Cloud forests are typically lower in nutrients, lower in rainfall and the flora there survive mainly due to moisture from daily clouds, fogs etc. They exist because of their altitude.

Reply to  Peta of Newark
January 27, 2021 6:41 pm

Wrong on so many fronts.

An utter failure to explain why glaciers removed topsoil from their paths, yet forests grow luxuriantly where glaciers scraped down to bedrock.

Deserts grow very lush with sufficient water.
Bluntly, desert soils are not sterile!

I greatly enjoyed the ability to track the width and length of thunderstorm bursts in Nevada and Utah. Within days, plants sprout, grow and even flower. Deserts bloom abundantly with water.

Rock weathers. Period!

As rock weathers, it releases compounds and minerals that you term as nutrients. Roots from plants attack rock directly.
Eventually, bedrock decomposes into clay.
Clay does not like to allow water to pass through, and once wet, clay does not share that water very well.

Many claim that rain forests have all of their nutrients washed out by water…
Before the Amazonian rainforest we now know, there were farms and cities.
Depopulated by European diseases and Spanish enslaving native populations, the jungle quickly reclaimed the lands. Just keeping some of the cleared building sites clear of new jungle growth is a substantial job.

So much for sterile rainforest soils.

When I started raising orchids decades ago, I was smitten with the lithophytes, i.e. rock growing orchids.
Orchid books painted dismal views of growing many of these orchids.
Until I talked to an orchid nursery owner who made frequent trips to Brazil, Paraguay and Uruguay studying orchids in situ.
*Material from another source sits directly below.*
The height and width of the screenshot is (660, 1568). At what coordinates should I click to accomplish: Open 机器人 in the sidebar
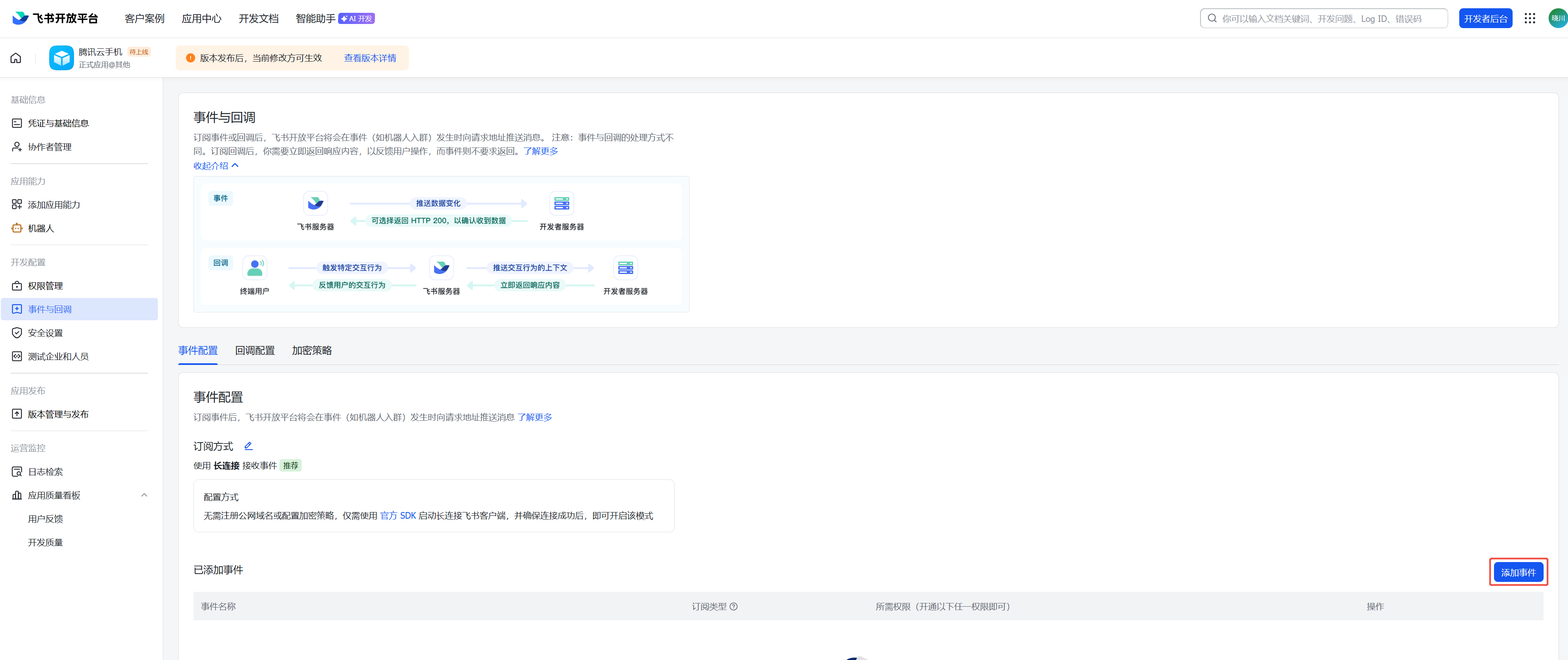pyautogui.click(x=41, y=228)
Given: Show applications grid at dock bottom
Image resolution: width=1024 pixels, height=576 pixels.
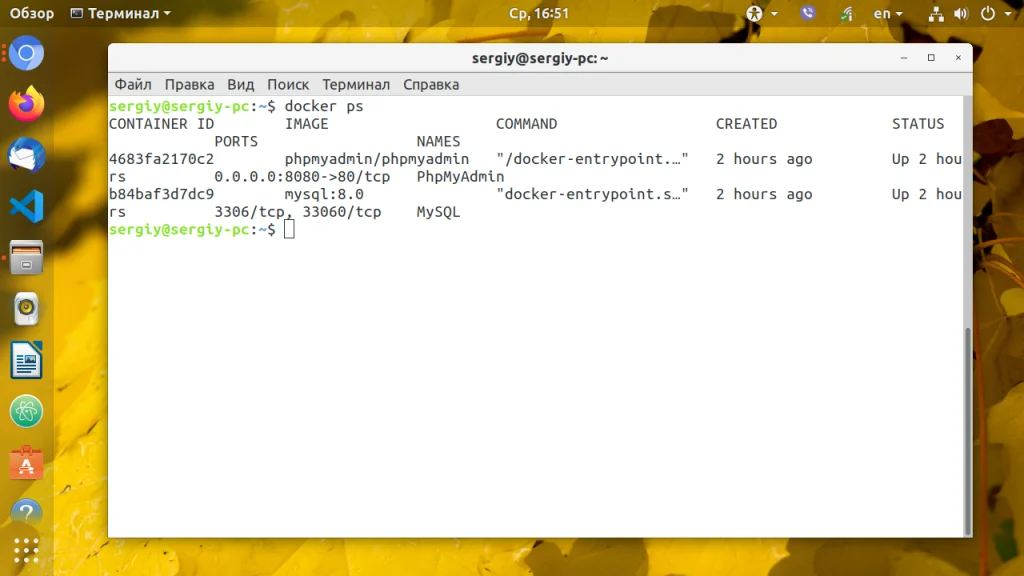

He explained that many of the dry country lithophytes and epiphytes grew where the sun was brightest and where dew condensed into freshets soaked the plants every night. Areas that were bone dry mid-day had very high humidity nights.

January 27, 2021 10:18 am

CLOUDS? YEAH, BUT THE MELTING ARCTIC IS A REAL TIME HORROR STORY….WHY DOESN’T ANYONE CARE?…….Rollingstone asks?

Reply to  Anti_griff
January 27, 2021 11:53 am

Is anit-griff a griff doppleganger? Why refer to a 2018 RS article that has nothing to do with cloud forests?

Richard Page
Reply to  Jim Steele
January 27, 2021 2:40 pm

More importantly – is he anit-griff or anti-griff? Enquiring minds need to know. Btw – it’s sarcasm; if your sarcasm gland is under-developed then we may be able to get you a transplant on the NHS – there are some donors available but they are mostly Labour Party members.

Reply to  Richard Page
January 27, 2021 3:59 pm

Thanks for such an intelligent reply. (sarc of)

Reply to  Richard Page
January 28, 2021 11:55 am

Labour Party Member humour glands? Those must be very expensive! Almost-new, hardly ever used, taken for the occasional Sunday haw-haw. Swop you for a Greenie maths gland?

Herbert
January 27, 2021 5:37 pm

Jim,
By way of background, Lord Howe Island is a tropical paradise in the South Pacific.
It was closed to visitors in March last year because of the pandemic,but re-opened in October.
There is no CoVid and no quarantine.
It is like a small country town on a pacific island with 350 permanent residents and about 400 regular visitors.
Cheap flights go there from Sydney and Brisbane with flying time about two hours.
It has no hordes of mosquitoes, no tropical diseases I know of and best of all has no mobile phone coverage.
In short,when God goes on holidays he goes to Lord Howe Island.

January 27, 2021 6:17 pm

Why do these researchers, usually well educated (?), always seem to lack the wisdom of understanding the natural world, the way it works and that it does not require the help of people, and that you just need to leave it alone.